Iceland is famous for its hexagonal basalt columns. You’ll see them at Svartifoss waterfall and along the black sand beaches of Reynisfjara. Another great place to spot them is the Gerðuberg cliffs along the Snaefellsnes peninsula. You’ll be able to see them from the road, so keep your eyes peeled.

Snaefellsjökull National Park

This highly unusual and perhaps magical area is known as an extraterrestrial gathering place,  one of the world’s chakra centers, and a hotspot of magnetic energy. While I can’t tell you if the first two claims are verifiable, the third one definitely is. Perhaps the sleep disturbances caused by electromagnetic fields in the area are the reason why people driving through this area believe the wacky rumors about aliens and chakras. French novelist Jules Verne was also inspired by this area. In his 1864 sci-fi classic, Journey to the Center of the Earth, the characters must summit Snaefellsjökull glacier. It’s here that they find the entrance to the tunnel that leads to the center of the Earth. Pretty cool, right?

Vatnshellir Lava Cave

This is the cave that inspired Jules Verne in Journey to the Center of the Earth. The prehistoric animals and dangerous creatures that the book’s characters encounter don’t seem out of place here while you visit this natural wonder. As you find your way toward the end of this 650-foot (200-meter) long tube and admire its multicolored volcanic rock, it’s easy to picture yourself on an otherworldly adventure. Be sure to book your tour in advance as this is the only way to access the cave.

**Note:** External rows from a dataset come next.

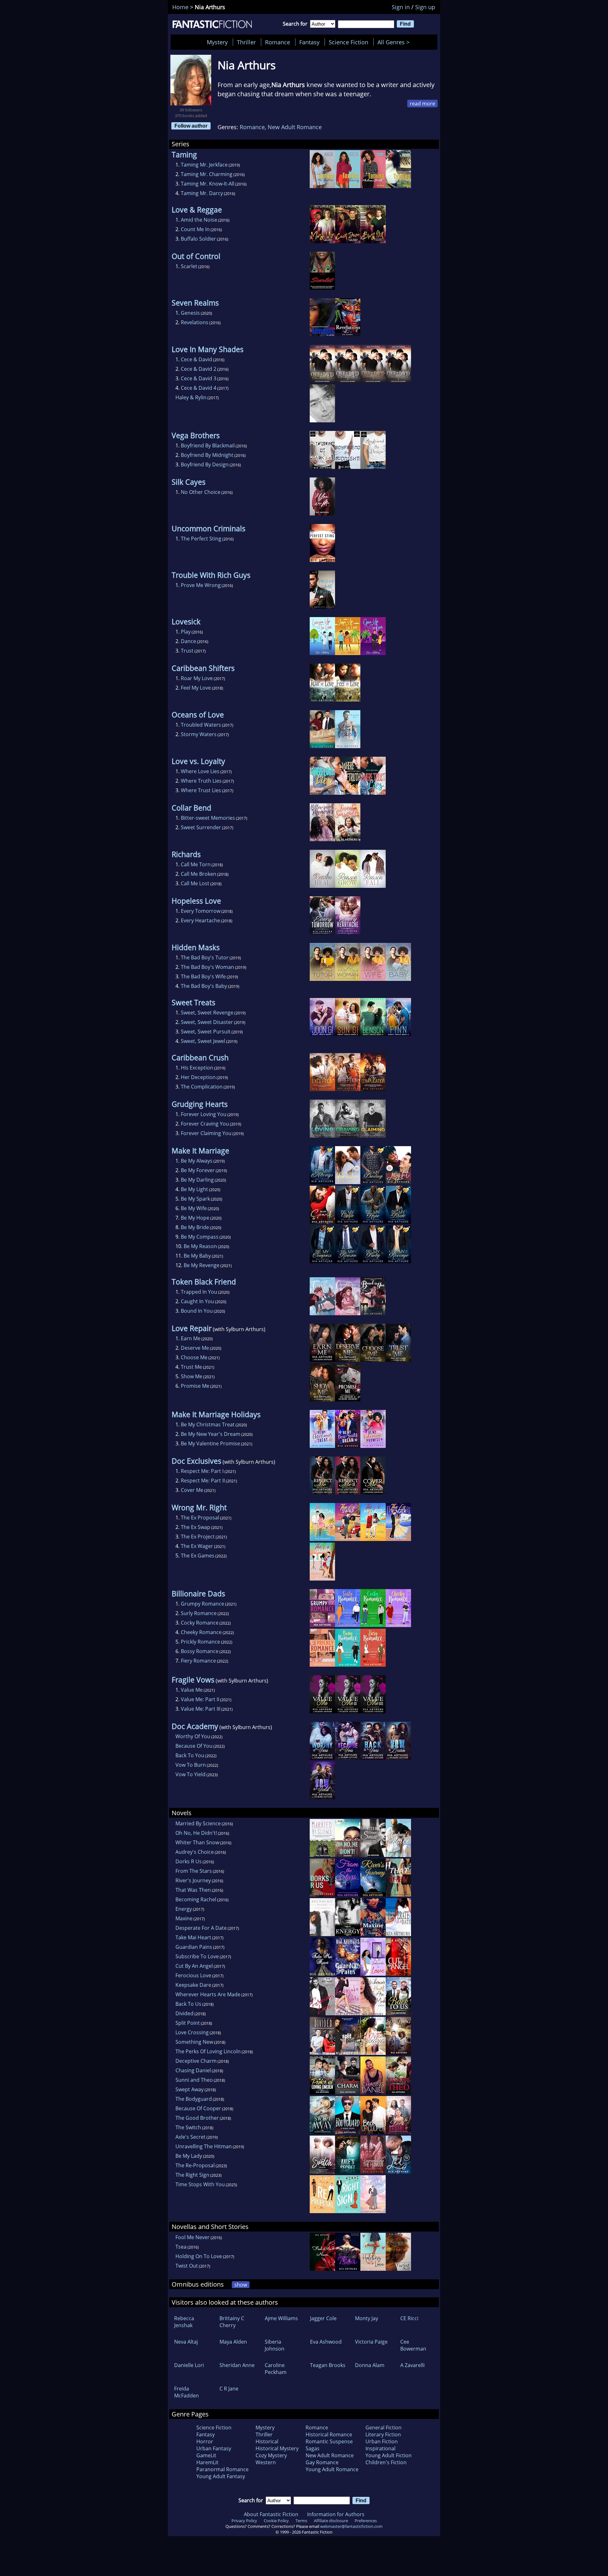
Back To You (189, 1755)
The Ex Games (197, 1555)
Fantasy (309, 42)
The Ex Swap (195, 1527)
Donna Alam (369, 2365)
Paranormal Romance (222, 2469)
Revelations (194, 322)
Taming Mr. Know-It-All (207, 183)
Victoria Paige (371, 2341)
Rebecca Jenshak (184, 2322)
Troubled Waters (201, 724)
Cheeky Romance (201, 1632)
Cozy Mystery (271, 2455)
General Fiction (383, 2427)
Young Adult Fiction (388, 2455)
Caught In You (197, 1301)
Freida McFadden (186, 2392)
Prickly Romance (200, 1641)
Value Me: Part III (200, 1708)
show (240, 2284)
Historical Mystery (277, 2448)
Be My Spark (195, 1198)
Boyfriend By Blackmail (208, 445)
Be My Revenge (201, 1265)
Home (180, 7)
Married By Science (198, 1823)
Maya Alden (233, 2341)
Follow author (190, 126)
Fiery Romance (198, 1660)
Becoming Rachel (195, 1899)
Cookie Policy (276, 2520)
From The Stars (193, 1870)
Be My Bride (195, 1227)
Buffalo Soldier (198, 238)
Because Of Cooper (198, 2108)
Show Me (191, 1376)
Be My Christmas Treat (208, 1424)
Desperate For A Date (201, 1927)
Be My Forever (198, 1170)
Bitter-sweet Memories (208, 817)
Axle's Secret (190, 2136)
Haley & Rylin (190, 397)
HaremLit (207, 2462)
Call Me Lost (195, 883)
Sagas (313, 2448)
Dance (188, 641)
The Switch (188, 2127)
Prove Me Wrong (201, 585)
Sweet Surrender (201, 827)
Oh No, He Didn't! (196, 1832)
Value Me (192, 1689)
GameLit (206, 2455)
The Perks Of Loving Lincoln (208, 2051)
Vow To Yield (190, 1774)
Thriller (246, 42)
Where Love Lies (200, 771)
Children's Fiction (386, 2462)
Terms (301, 2520)
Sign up (425, 7)
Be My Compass (199, 1236)
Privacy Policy (244, 2520)
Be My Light (194, 1189)
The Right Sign (192, 2174)
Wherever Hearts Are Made (207, 1994)
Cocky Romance (199, 1622)
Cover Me (192, 1490)
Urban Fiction (381, 2441)
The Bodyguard (193, 2098)
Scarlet (189, 266)
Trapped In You (199, 1291)
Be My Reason (200, 1246)
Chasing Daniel (193, 2070)
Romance (277, 42)
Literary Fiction (383, 2434)
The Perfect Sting (201, 538)
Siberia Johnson (274, 2345)
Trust (187, 650)
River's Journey (193, 1880)
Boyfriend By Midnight (207, 454)
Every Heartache (200, 920)
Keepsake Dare (193, 1984)
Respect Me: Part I (202, 1471)
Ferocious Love (193, 1975)
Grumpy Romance (202, 1603)
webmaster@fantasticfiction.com (351, 2526)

Inside of Vatnshellir lava cave, which inspired Jules Verne's Journey to the Center of the Earth

Djúpalónssandur Black Pebble Beach and Shipwreck

One of Iceland’s most iconic sights are the black pebble beaches of Vik and South Iceland. Volcanic activity and its aftermath are typical of Iceland’s landscapes even here on Snaefellsnes peninsula. One beautiful example of this black pebble beaches of Djúpalónssandur. Thousands of years of erosion have rounded the remnants of lava and volcanic explosions into shiny, rounded pebbles. They are known as the Pearls of Djúpalón. I think you’ll agree that these black pearls are quite beautiful and highly unusual.

Kirkjufell Mountain and Kirkjufellsfoss Waterfall

For Game of Thrones fans, Kirkjufell mountain and Kirkjufellsfoss waterfall are must do’s on the Snaefellsnes peninsula. Besides being the most photographed mountain in Iceland, Kirkjufell also played an important role in season seven of HBO’s hit show. Eagle-eyed viewers will recognize it has the “mountain shaped like an arrowhead” according to the Hound. He saw it in a vision while staring into the fire. Later, Jon Snow and his band of misfits pass by it on their way north to find The Night King and the Army of the Dead.

Main Stops on Iceland’s Ring Road: Snaefellsnes Peninsula

These are some, but not all, of the main highlights on Snaefellsnes peninsula. Feel free to check out our 2-day Snaefellsnes itinerary for a more comprehensive list. I hope you’ve enjoyed making your way around Iceland’s Ring Road. There’s so much to see and do here. It’s hard to believe that it all fits on a small Nordic island no bigger than Kentucky or half of the UK. Whether traveling by car, campervan, or motorhome, a journey around Iceland is definitely the trip of a lifetime.